Deployment Manual / Version 2010
Table Of ContentsSolr specific properties for Content Feeder
feeder.solr.partial-updates.enabled
| |
Type | java.lang.Boolean |
Default | true |
Description | Whether partial updates are supported for updating content metadata in Solr. This requires that all fields in the Solr index are configured as stored="true" or docValues="true" except fields that are copyField destinations, which must be configured as stored="false". This is because partial updates are applied to the index document reconstructed from the existing stored field values. |
feeder.solr.partial-updates.skip-index-check
| |
Type | java.lang.Boolean |
Default | false |
Description | If feeder.solr.partial-updates.enabled is true, the Solr index schema is analyzed whether fields are stored as required for partial updates. The Feeder will log a warning and not use partial update functionality if the index seems to not support it. You can set this property to true to skip the check. |
feeder.solr.send-retry-delay
| |
Type | java.time.Duration |
Default | 30s |
Description | The delay to wait before the Feeder retries to send data after failures from Solr. |
solr.cloud
| |
Type | java.lang.Boolean |
Default | false |
Description | Whether to connect to SolrCloud. If true, connect to a SolrCloud cluster.
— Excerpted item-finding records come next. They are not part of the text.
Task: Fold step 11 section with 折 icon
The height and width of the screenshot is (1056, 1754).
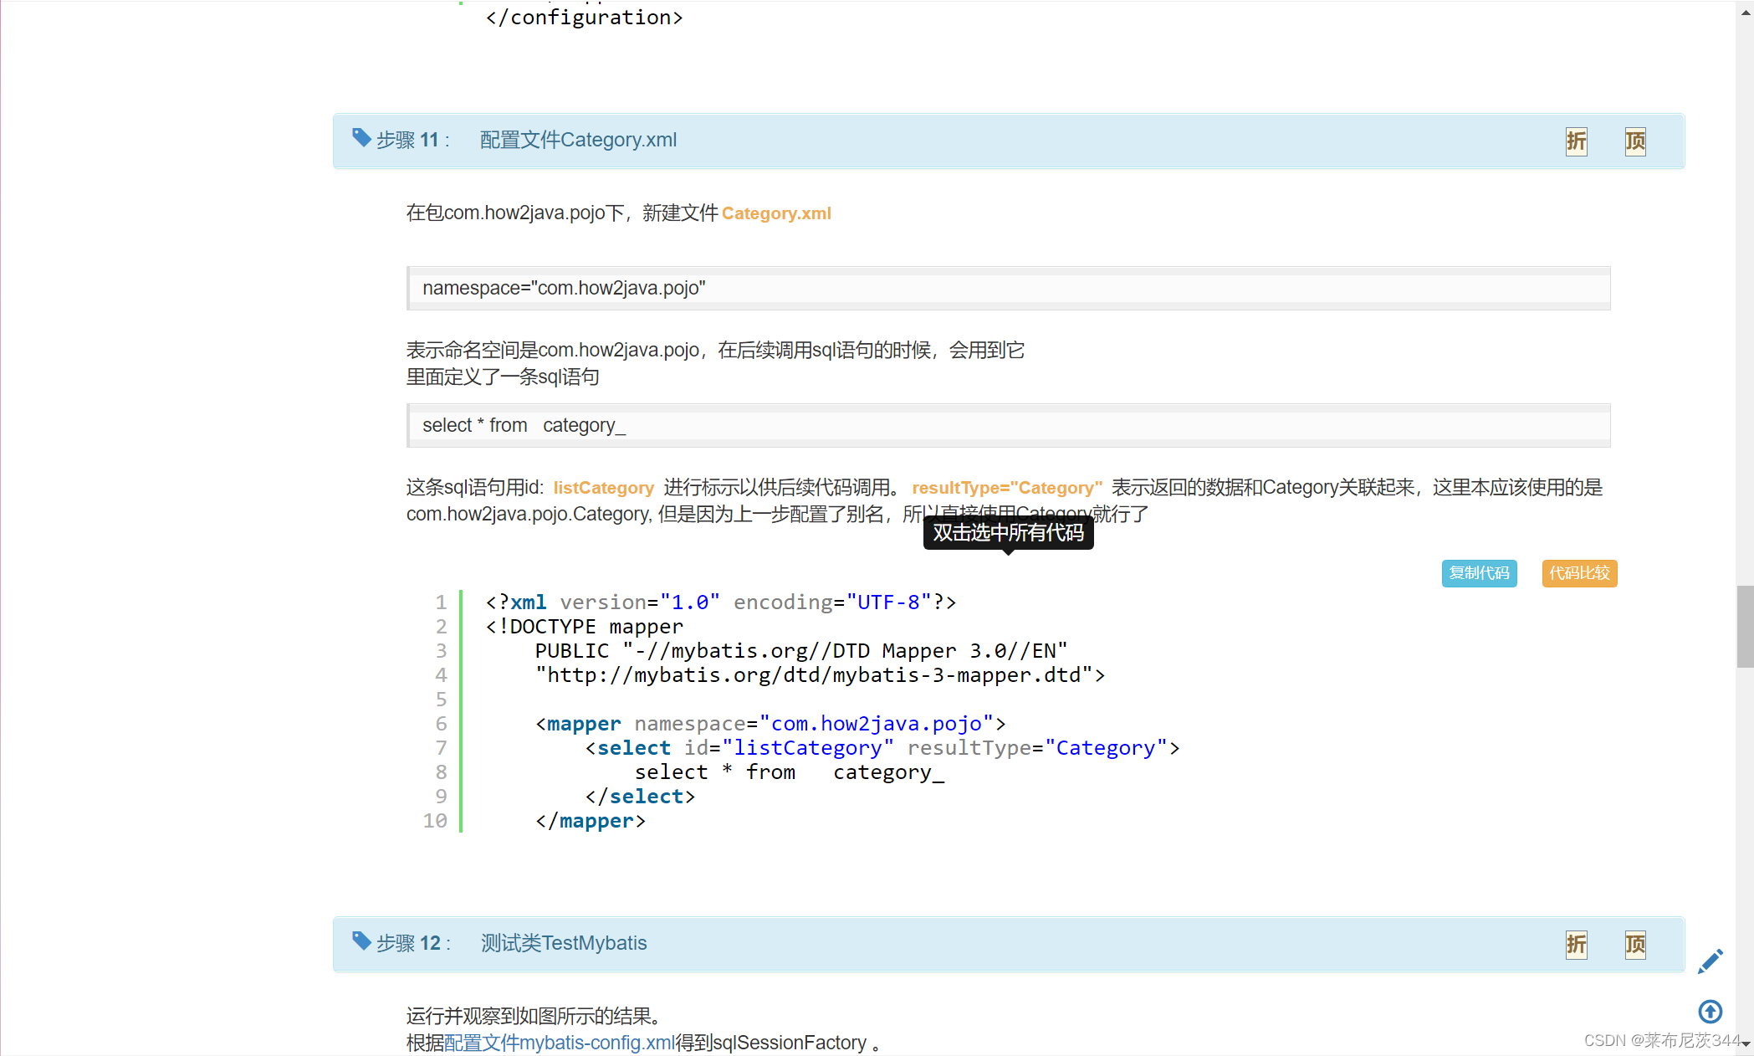Action: [x=1576, y=141]
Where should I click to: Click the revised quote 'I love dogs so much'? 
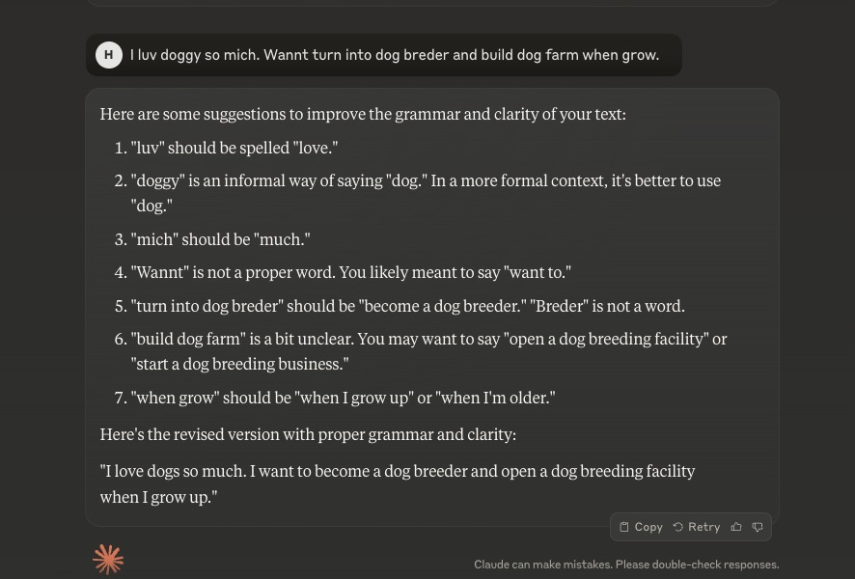pyautogui.click(x=397, y=483)
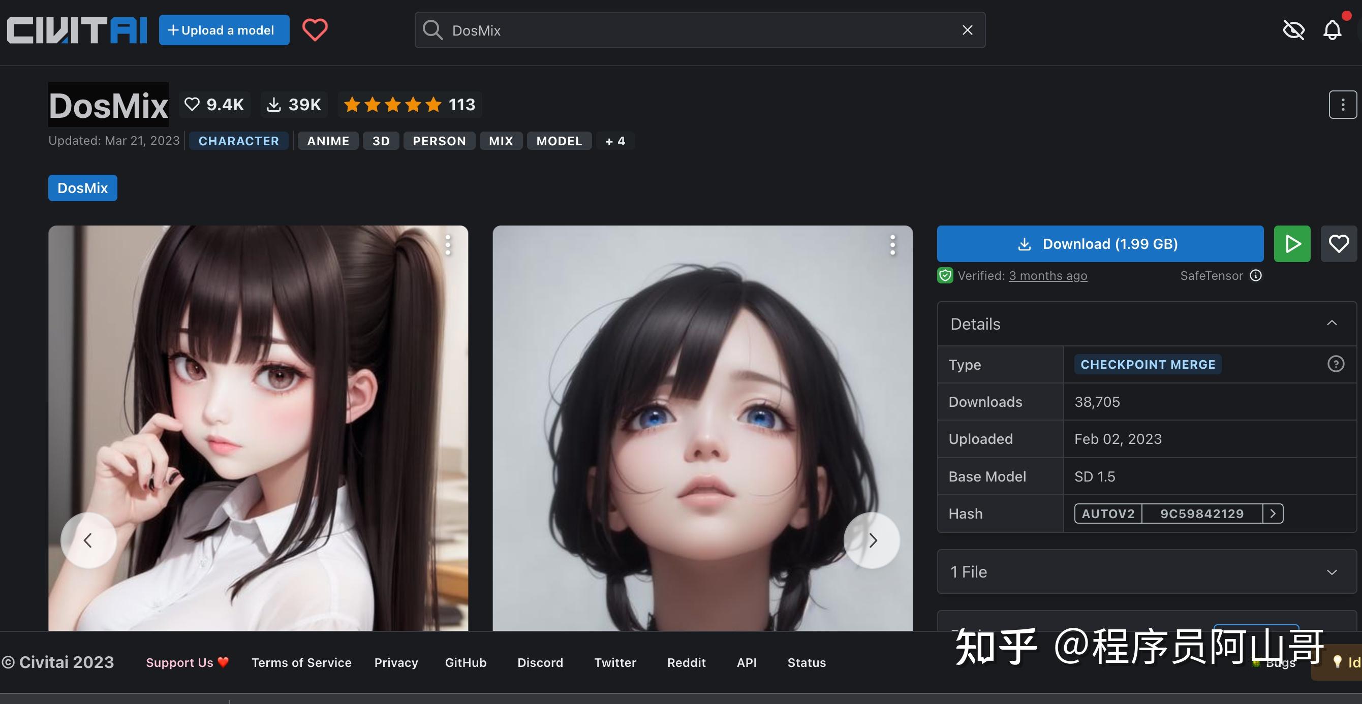Toggle the crossed-eye content visibility icon

(x=1293, y=30)
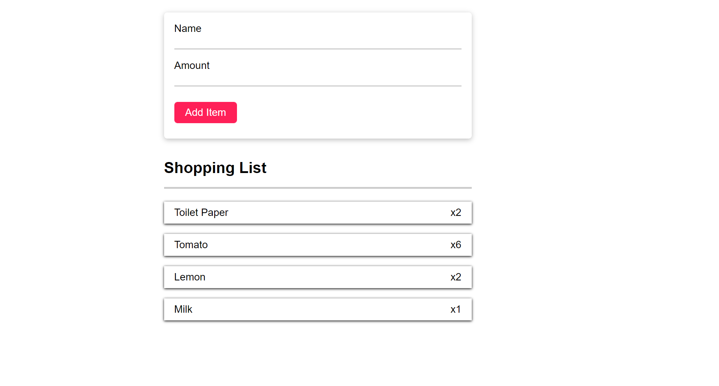
Task: Click the Add Item button
Action: (205, 113)
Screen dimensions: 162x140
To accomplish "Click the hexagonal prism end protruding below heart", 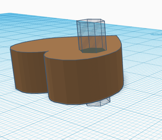I will tap(98, 102).
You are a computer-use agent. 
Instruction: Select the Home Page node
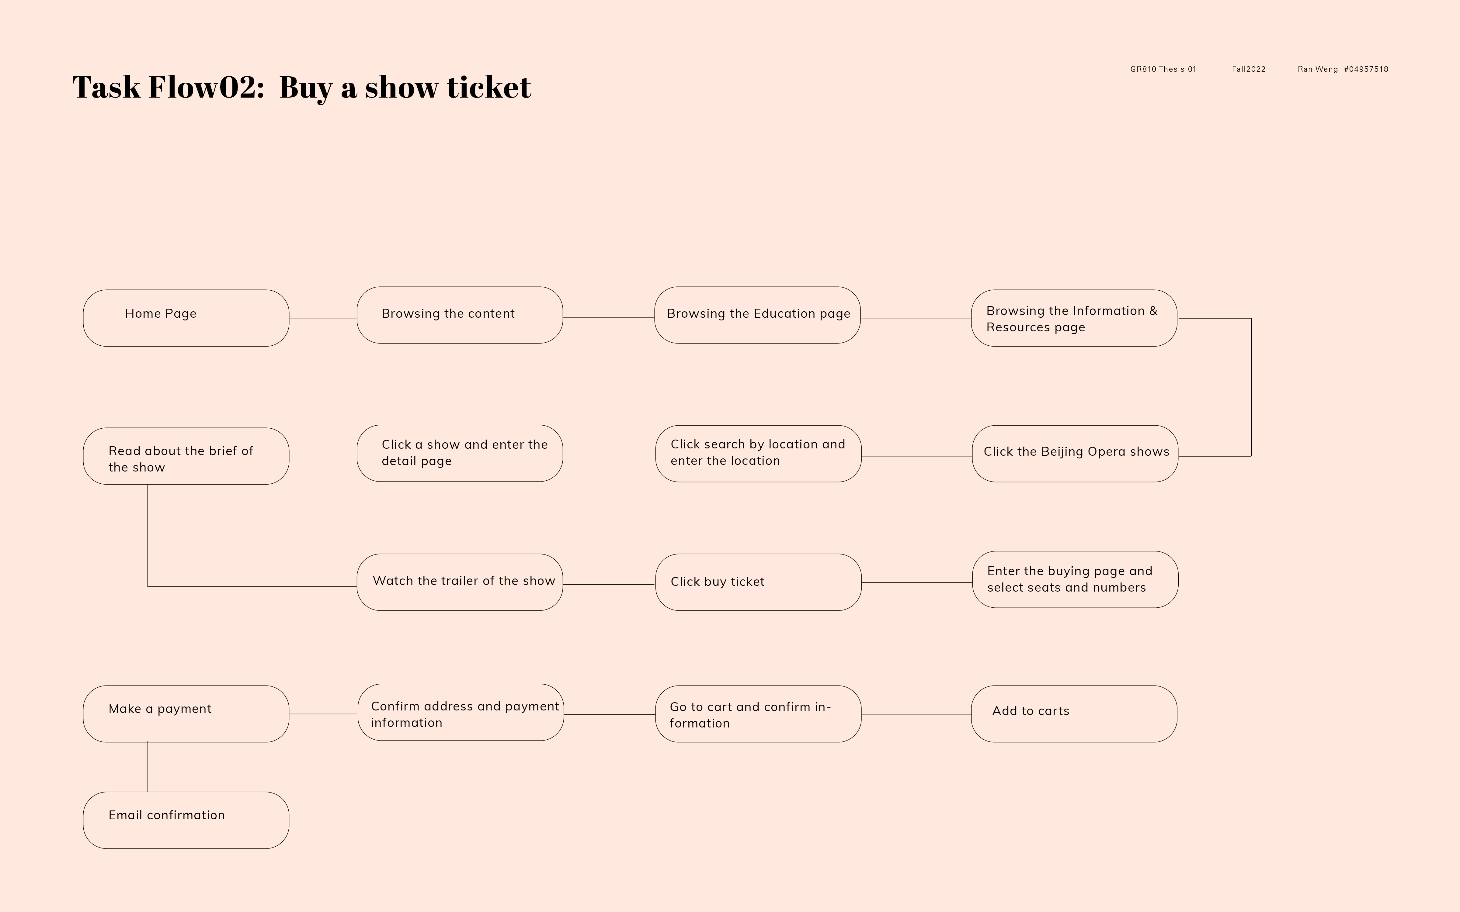(186, 318)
SolrCloud connection details must be set either as ZooKeeper addresses (solr.zookeeper.addresses) or, if the former is unset or empty as HTTP URLs (solr.url). If false, connect to stand-alone Solr nodes via HTTP URLs (solr.url). |
solr.connection-timeout
| |
Type | java.lang.Integer |
Default | 0 |
Description | Connection timeout in milliseconds, or 0 for no timeout, or a negative value to use SolrClient default. |
solr.content.collection
| |
Type | java.lang.String |
Default | studio |
Description | The name of the Solr collection for editorial search. |
solr.content.config-set
| |
Type | java.lang.String |
Default | content |
Description | The name of the Solr config set to use when creating the collection for editorial search. This property is used by the Content Feeder. |
solr.index-data-directory
| |
Type | java.lang.String |
Default | data |
Description | Value for the "dataDir" parameter of the Solr CoreAdmin API / Collection API request to create a Solr index. |
solr.password
| |
Type | java.lang.String |
Default | |
Description | Password for HTTP basic authentication, used if a non-empty solr.username has been specified. The value may have been encrypted with the tool "cm encryptpasswordproperty". |
solr.socket-timeout
| |
Type | java.lang.Integer |
Default | 600000 |
Description | Socket timeout in milliseconds, or 0 for no timeout, or a negative value to use SolrClient default. |
solr.url
| |
Type | java.util.List<java.lang.String> |
Default | http://localhost:40080/solr |
Description | The list of Solr URLs to connect to. These URLs are ignored if connecting to SolrCloud (solr.cloud=true) and non-empty ZooKeeper addresses (solr.zookeeper.addresses) have been set. For a Feeder application that is not connected to a SolrCloud cluster, a single URL to the Solr master must be configured. |
solr.use-xml-response-writer
| |
Type | java.lang.Boolean |
Default | false |
Description | Whether SolrJ should use XML response format instead of Javabin format. |
solr.username
| |
Type | java.lang.String |
Default | |
Description | Username for HTTP basic authentication, or empty string for no authentication. |
solr.zookeeper.addresses
| |
Type | java.util.List<java.lang.String> |
Default | |
Description | ZooKeeper addresses for connecting to SolrCloud. Only used if solr.cloud=true. |
solr.zookeeper.chroot
| |
Type | java.lang.String |
Default | |
Description | Optional ZooKeeper chroot path for Solr. ZooKeeper chroot support makes it possible to isolate the SolrCloud tree in a ZooKeeper instance that is Only used if solr.cloud=true and solr.zookeeper.addresses is set to non-empty value. |
solr.zookeeper.client-timeout
| |
Type | java.lang.Integer |
Default | 10000 |
Description | Client-timeout for ZooKeeper in milliseconds, or a negative value to use SolrClient default. Only used if solr.cloud=true and solr.zookeeper.addresses is set to non-empty value. |
solr.zookeeper.connect-timeout
| |
Type | java.lang.Integer |
Default | 10000 |
Description | Connect-timeout for ZooKeeper in milliseconds, or a negative value to use SolrClient default. Only used if solr.cloud=true and solr.zookeeper.addresses is set to non-empty value. |
Table 4.34. Content Feeder Solr Configuration Properties
Login properties for Content Feeder
The following properties are used to define the login data for the Content Server and the administration page of the Search Engine.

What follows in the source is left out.